Saúde ocular após os 40 anos

Qual a importância do exame oftalmológico após os 40 anos?

O corpo humano sofre diversas modificações no transcorrer da vida, e as transformações mais marcantes aparecem na passagem da infância para a adolescência e da juventude para a maturidade. Após os 40 anos, ocorrem algumas modificações em nosso sistema visual, algumas claramente perceptíveis e outras mais sutis ou quase imperceptíveis.

A alteração visual mais comum e facilmente identificada é a dificuldade visual para perto, conhecida como presbiopia ou vista cansada. De forma lenta e progressiva, a maioria das pessoas vai perdendo a capacidade de enxergar de perto com nitidez ou não consegue mais ler as letras miúdas. Essa dificuldade visual é facilmente resolvida com o uso de lentes corretoras, sejam óculos ou lentes de contato. A catarata é outra patologia comum que pode começar a se manifestar na meia idade e ter uma evolução diferente para cada pessoa. Perda progressiva da nitidez da visão levando a uma busca de melhor iluminação para leitura, mudança de percepção de cores, alteração frequente do grau dos óculos ou dificuldade visual que já não melhora com a correção adequada podem significar um início de catarata. Hoje as pessoas que desenvolvem catarata dispõem de cirurgias seguras e eficazes para restaurar a visão e permitir uma vida normal e produtiva. Existem, entretanto, algumas patologias que podem aparecer nessa fase da vida e que não apresentam sintomas tão evidentes quanto a presbiopia ou a catarata, podendo evoluir de forma quase assintomática. Essas doenças oculares, embora afetem uma pequena parcela da população, são muito preocupantes, pois podem levar à cegueira, caso não sejam diagnosticadas precocemente.

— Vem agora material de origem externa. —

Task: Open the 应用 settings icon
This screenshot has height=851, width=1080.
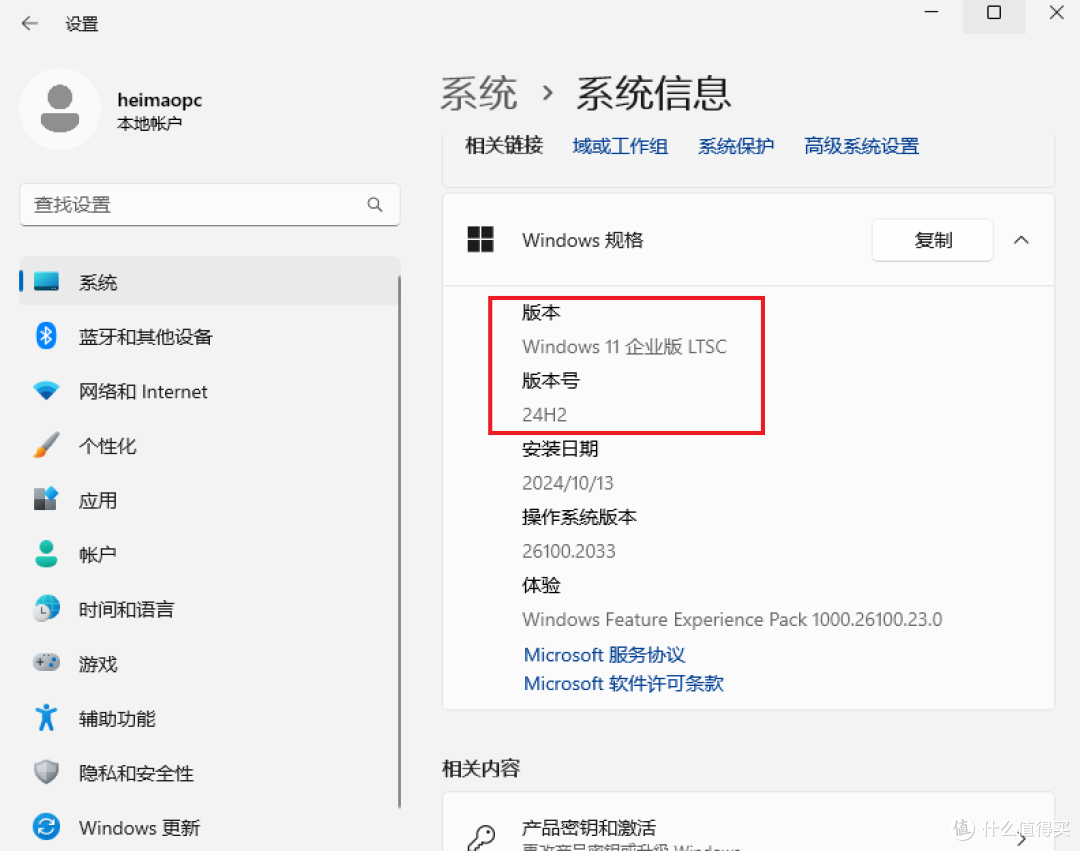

Os glaucomas, principalmente o glaucoma crônico de ângulo aberto, encontram-se entre as patologias oculares que mais merecem a atenção do médico oftalmologista. Essas patologias apresentam-se de forma insidiosa e indolor. Quando as alterações visuais se tornam perceptíveis, a doença já se encontra em estágio mais avançado, com um consequente comprometimento da visão e da qualidade de vida. A retinopatia diabética também tem um desenvolvimento lento e quase assintomático, quando começa a apresentar sintomas, já está em um estágio que exige cuidados imediatos e muitas vezes já representa riscos à saúde visual.

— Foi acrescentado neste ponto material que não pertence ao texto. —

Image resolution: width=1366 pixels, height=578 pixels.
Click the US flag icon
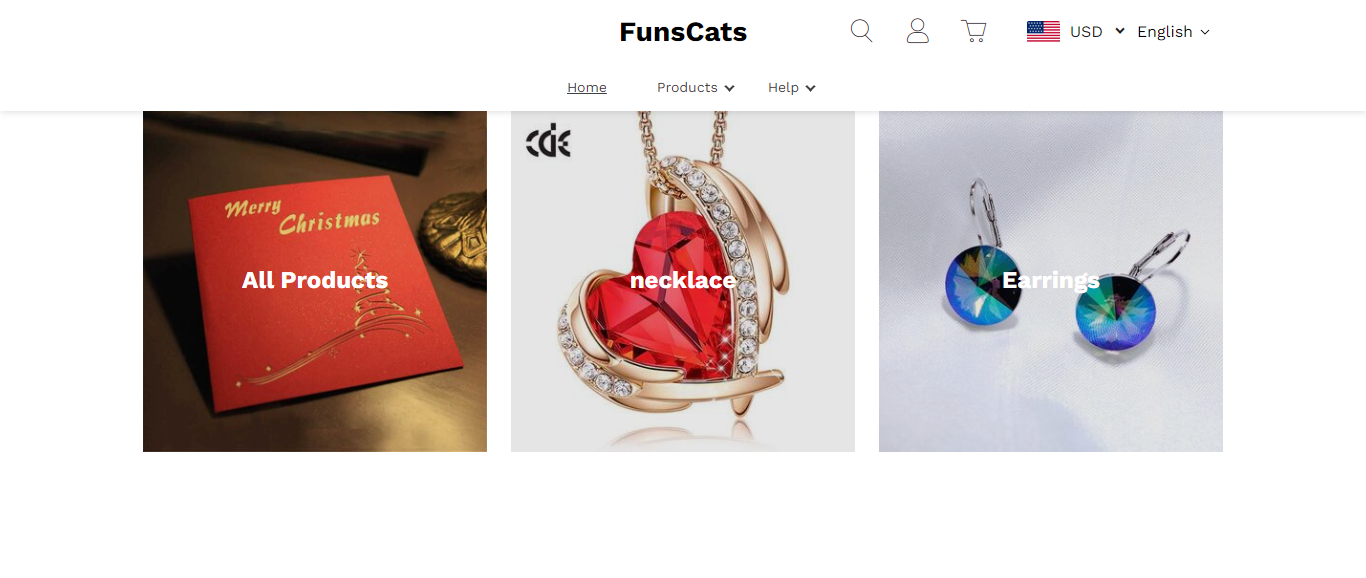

A Degeneração Macular Relacionada à Idade (DMRI) é uma patologia que afeta a mácula, região central e mais nobre da retina, responsável pela visão de detalhes, e sua ocorrência aumenta com o envelhecimento. Dependendo de sua forma de apresentação, a DMRI pode dificultar a leitura, limitar a capacidade para dirigir e até mesmo para reconhecer rostos, prejudicando a qualidade de vida. O diagnóstico precoce pode evitar ou retardar a evolução desta patologia.

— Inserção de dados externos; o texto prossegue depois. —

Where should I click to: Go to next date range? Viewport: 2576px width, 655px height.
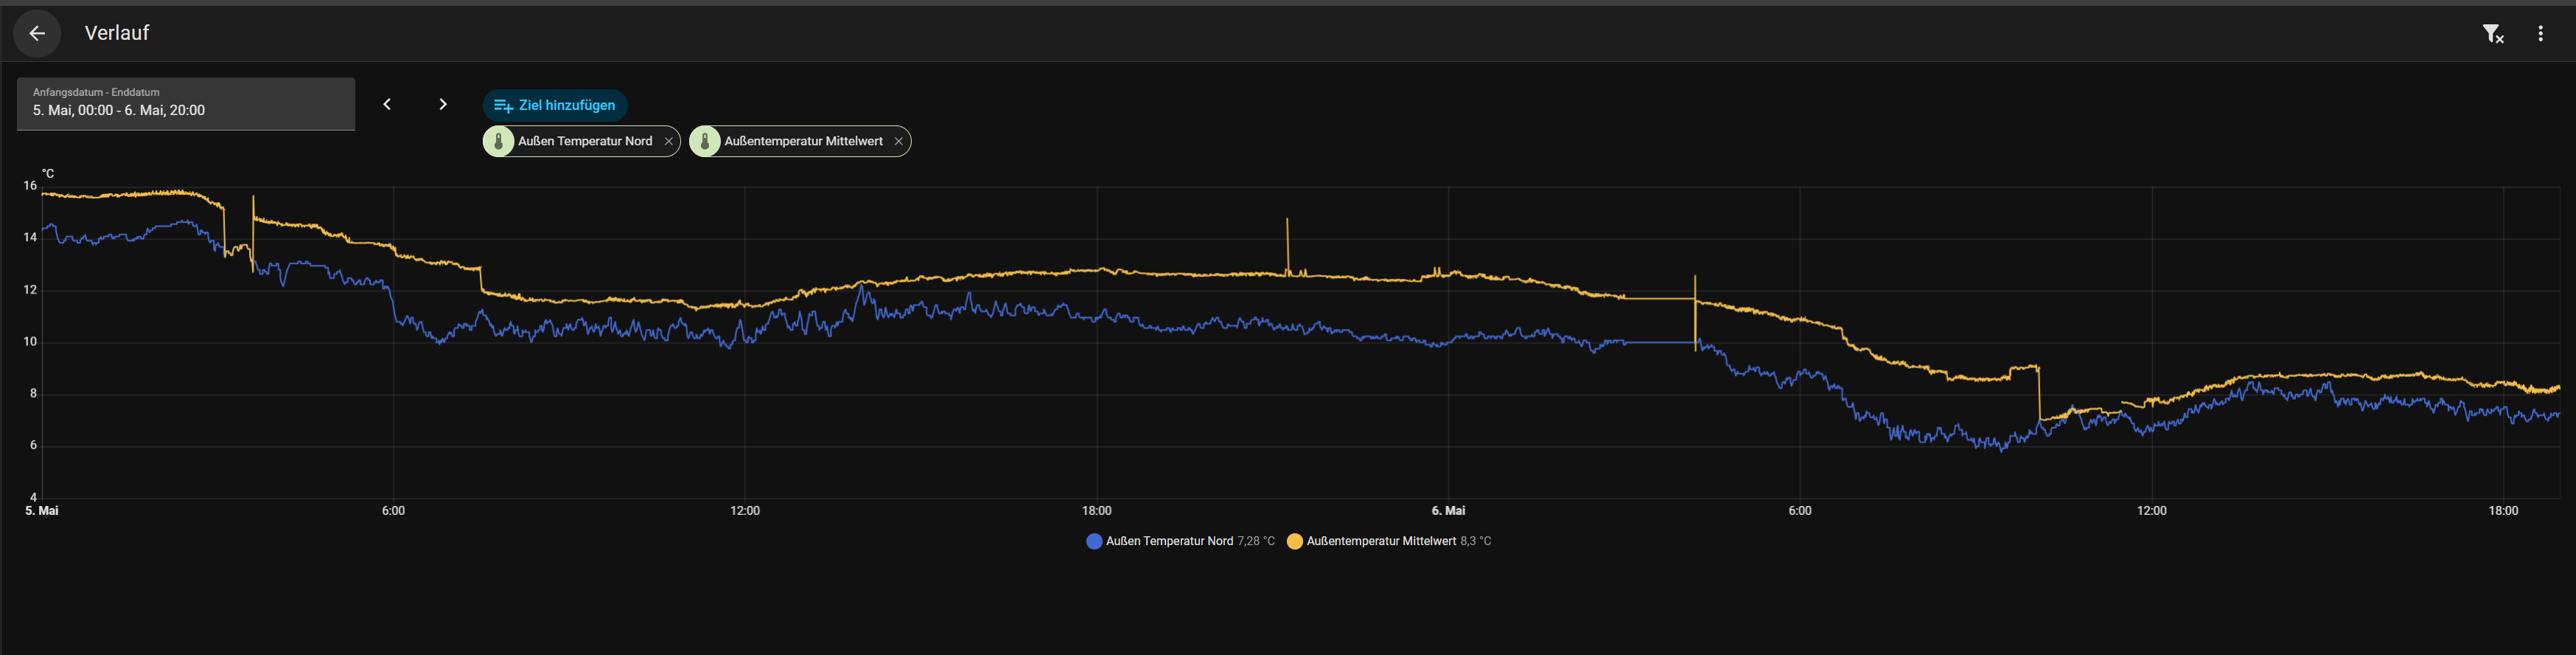[443, 104]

Essas enfermidades podem ser facilmente diagnosticadas em um exame oftalmológico de rotina, por meio dos exames de tonometria, que é a medida da pressão intraocular, e do mapeamento de retina, mais conhecido como exame de fundo de olho, dentre outros. Os médicos oftalmologistas estão preparados para diagnosticar precocemente, tratar e acompanhar pacientes com glaucoma, retinopatia diabética, DMRI e outras patologias que representam risco potencial de dano à saúde visual e possibilitar a essas pessoas uma vida plena e produtiva até idades avançadas.

Além da segurança e do conforto que nos proporciona a correção das dificuldades visuais para longe e para perto, a prevenção do glaucoma e de outras patologias de instalação lenta e assintomática é um importante motivo para que as pessoas nessa fase da vida incluam o exame oftalmológico em sua revisão anual de saúde.